Co-infected patients with poor immune status or restoration are at high risk for non-Hodgkin's lymphoma and death and deserve high priority for access to well-tolerated, interferon-free, direct-acting antiviral treatment programs, study authors noted.


HIV-infected patients receiving antiretroviral therapy (ART) who are co-infected with chronic hepatitis B virus (HBV) or hepatitis C virus (HCV) may have an increased risk for non-Hodgkin's lymphoma, a large European multicohort study found.

Researchers studied 18 of 33 cohorts from the Collaboration of Observational HIV Epidemiological Research Europe (COHERE) to investigate whether chronic HBV and HCV infection are associated with increased incidence of non-Hodgkin's lymphoma. The study results were published by Annals of Internal Medicine on Oct. 18.

Some patients had HBV, HCV, or dual infection at the time of cohort inclusion, and others acquired infection during the follow-up phase. There were 52,479 treatment-naive patients (2.6% with chronic HBV infection and 14.3% with HCV infection); of these, 40,219 (77%) later started ART. Median follow-up was 13 months for treatment-naive patients and 50 months for those receiving ART.

A total of 252 treatment-naive patients and 310 treated patients developed non-Hodgkin's lymphoma, with incidence rates of 219 and 168 cases per 100,000 person-years, respectively. The hazard ratios for non-Hodgkin's lymphoma with HBV and HCV infection were 1.33 (95% CI, 0.69 to 2.56) and 0.67 (95% CI, 0.40 to 1.12), respectively, in treatment-naive patients and 1.74 (95% CI, 1.08 to 2.82) and 1.73 (95% CI, 1.21 to 2.46), respectively, in treated patients.

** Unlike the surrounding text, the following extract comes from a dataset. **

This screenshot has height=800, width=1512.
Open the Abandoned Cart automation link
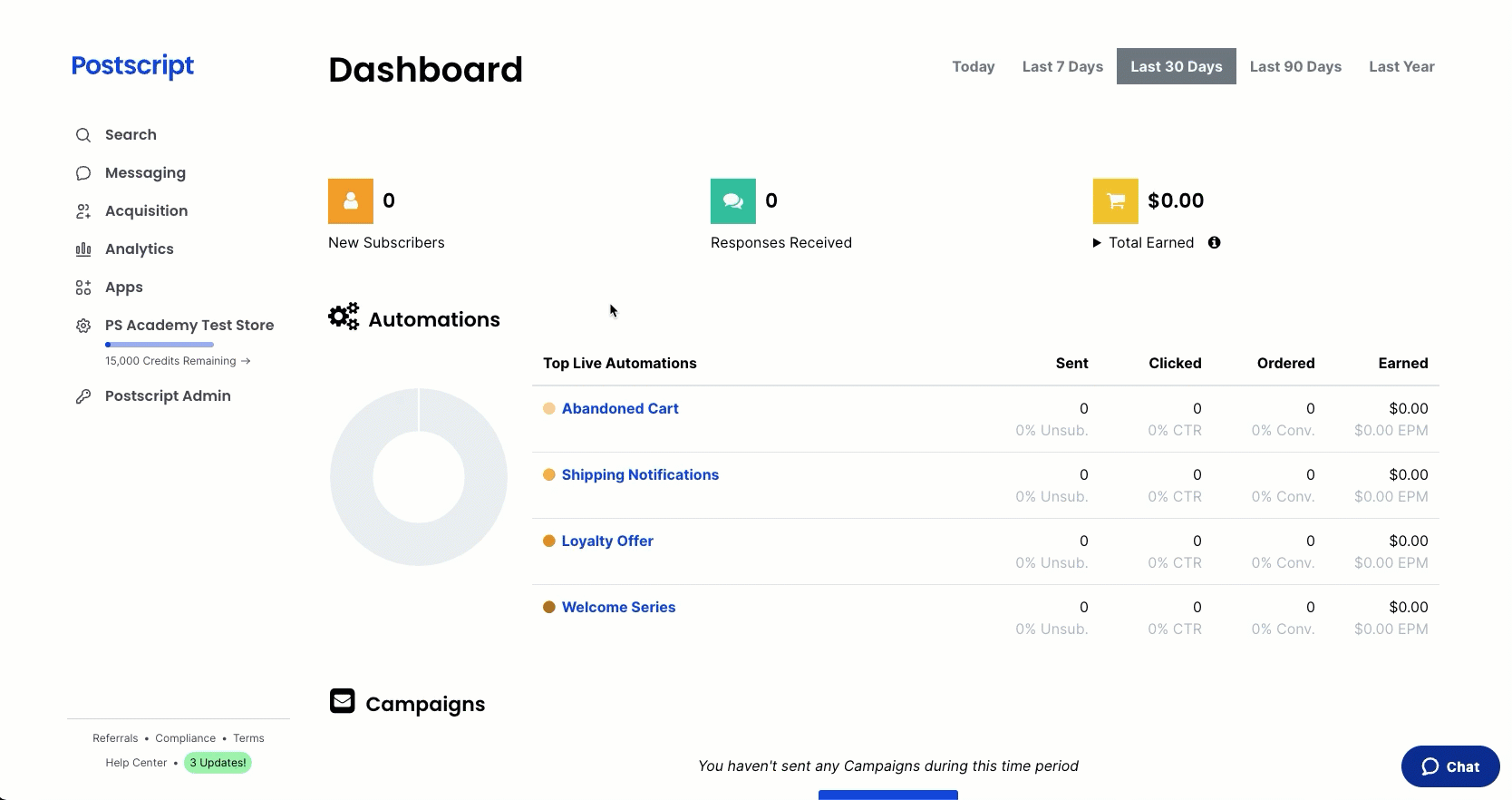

The researchers noted that early diagnosis and treatment of HIV infection in conjunction with routine screening for chronic HBV or HCV infection is essential to further decrease non-Hodgkin's lymphoma morbidity and mortality in HIV-infected persons.

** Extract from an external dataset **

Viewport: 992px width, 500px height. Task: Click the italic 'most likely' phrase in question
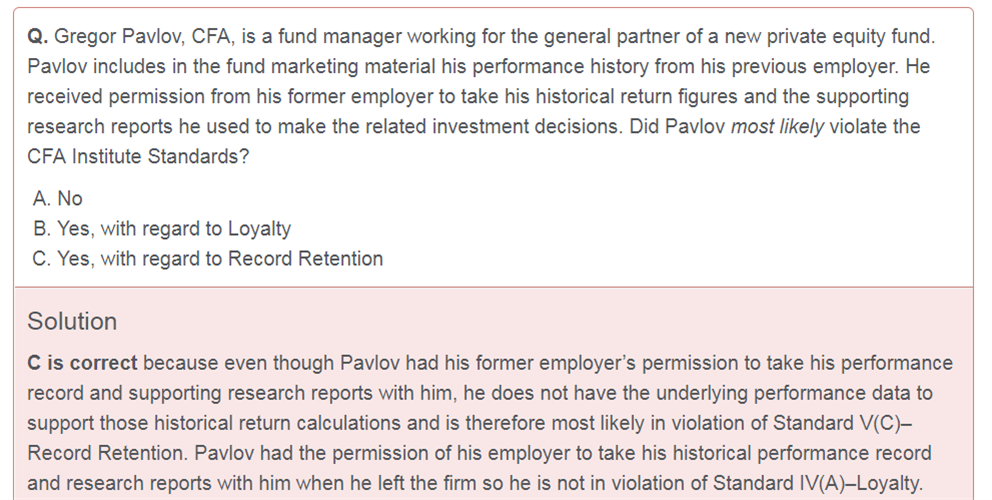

“Our findings provide strong evidence that HCV co-infected patients with poor immune status or restoration (CD4 count <0.250 × 109 cells/L) are at high risk for NHL [non-Hodgkin's lymphoma] and death and deserve high priority for access to well-tolerated, interferon-free, direct-acting antiviral treatment programs similar to those for patients with advanced liver fibrosis or cirrhosis,” they wrote.